§ Data for this exercise
***
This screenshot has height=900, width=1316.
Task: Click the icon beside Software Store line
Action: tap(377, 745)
***
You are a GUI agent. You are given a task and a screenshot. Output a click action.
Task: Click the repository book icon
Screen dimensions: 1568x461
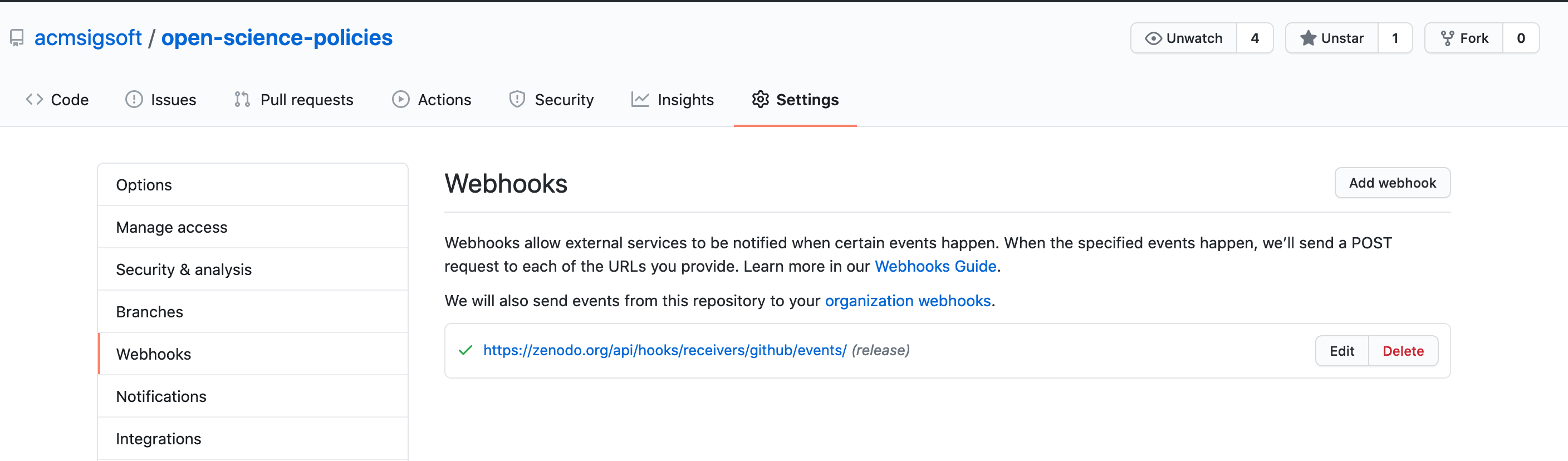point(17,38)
***
§ What is needed
Rewrite the listing as a numbered list, starting at the line with "This screenshot has height=900, width=1316." and ending at the line with "Action: tap(377, 745)", both included and blank lines dropped.

§ Result of this task
1. This screenshot has height=900, width=1316.
2. Task: Click the icon beside Software Store line
3. Action: tap(377, 745)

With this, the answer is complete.